Вершиной голландского периода Ван Гога стала картина «Едоки картофеля», в которой он свел воедино все, что умел и о чем думал в эти годы.

Низкая мрачная комната крестьянской хижины освещена неярким светом керосиновой лампы. За столом—крестьяне в бедной одежде. Вокруг—убогая утварь и жалкий ужин перед сидящими. Один из них протягивает очищенную картофелину и делает это так нежно и бережно, как только может делать чело­век, знающий цену работе, доставившей ему этот скудный плод земли. Вместе с тем в этом жесте выражена полная мера теплоты и сердечности, которые связывают собравшихсв за столом.
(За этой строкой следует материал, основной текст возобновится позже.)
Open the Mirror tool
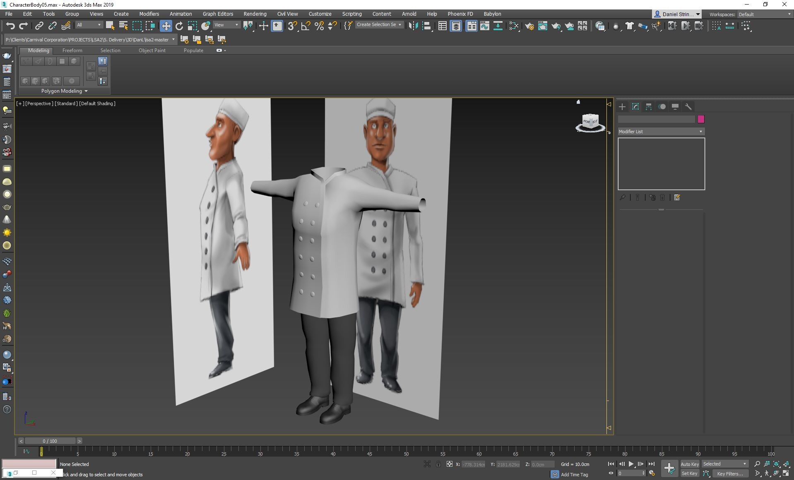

Изну­рительная работа от зари до зари согнула их спины, сделала грубыми лица и руки. То, как Ван Гог изобразил эту сцену, едва ли позволяет назвать ее жанровой. Образ, им созданный, заключает несоизмеримо большее, нежели просто момент повседневного. В картине определена сущность бытия крестьян: они едят для того, чтобы работать, и работают для того, чтобы есть, — в этом закол­дованный круг их трудной жизни, нечто вечное и неизменное, искони им присущее. Подобный метод изображения действитель­ности поставил перед Ван Гогом на одно из первых мест проблему «характерного». Правда, понимал он ее очень по-своему: «Я пред­почитаю не говорить, что в землекопе должна быть характер­ность, а выразить свою мысль по-иному: крестьянин должен быть крестьянином, землекоп должен копать, тогда в них будет нечто существенно современное». Таким образом, понятие «характерно­го» в глазах Ван Гога становилось равнозначно понятию «художе­ственная правда», которая вовсе им не отождествлялась с бук­вальной, «фотографической» достоверностью. Он смело деформи­ровал лица и фигуры персонажей, делая их более резкими и грубыми, чем, возможно, они были в действительности. Но как раз именно поэтому они и пахнут землей, которую обрабатывают.

Естественно, что мастерам гаагской школы подобные работы неизбежно должны были казаться уродливыми, неправильными в рисунке и цвете: ведь сами они никогда не выходили за пределы бледного, худосочного созерцательного метода изображения дей­ствительности. Это сделало Ван Гога «лишним человеком» в худо­жественной среде его родины, эта среда навсегда внушила ему отвращение к мещанскому укладу и провинциальной косности. Ван Гог чувствовал, что обогнал своих соотечественников, хотя и ему очень многого недоставало. Его голова по-прежнему опере­жала руку. Чтобы устранить этот разрыв, он и переехал в Париж.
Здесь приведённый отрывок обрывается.